Klondike is an American drama series about life in an Alaskan town in the 1890s during the Klondike Gold Rush. It stars Ralph Taeger and James Coburn and aired on NBC during the 1960–1961 television season.

Synopsis
Mike Halliday is a rugged outdoorsman who has come to Skagway in the Territory of Alaska in search of gold and adventure during the Klondike Gold Rush of 1896–1899. Halliday often comes into conflict with Jeff Durain, a fast-talking adventurer prone to making money by illegal means. Durain owns and operates a hotel in Skagway which offers the miners and prospectors who have come to town for the gold rush the opportunity to gamble, but the games usually are rigged for Durain's benefit.

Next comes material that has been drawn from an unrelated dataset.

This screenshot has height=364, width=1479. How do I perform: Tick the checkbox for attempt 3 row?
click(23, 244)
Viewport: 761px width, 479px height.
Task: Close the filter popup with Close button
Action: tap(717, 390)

Kathy O'Hara is the honest owner of another hotel in Skagway, and Halliday often works with her to block Durain from succeeding in his illegal schemes. Mike and Kathy have an affectionate relationship, but in his romantic life, Halliday plays the field, and is involved with a number of women, including Durain's girlfriend, the beautiful but greedy Goldie, who often is an accomplice in Durain's crimes.

Cast
 Ralph Taeger...Mike Halliday
 James Coburn...Jefferson "Jeff" Durain
 Mari Blanchard...Kathy O'Hara
 Joi Lansing...Goldie

Production

Ziv-United Artists Television produced Klondike on a low budget. William Conrad served as producer for the series. Vic Mizzy and Mann Curtis composed the show's theme music. The series was based on the book The Klondike Fever by Pierre Berton.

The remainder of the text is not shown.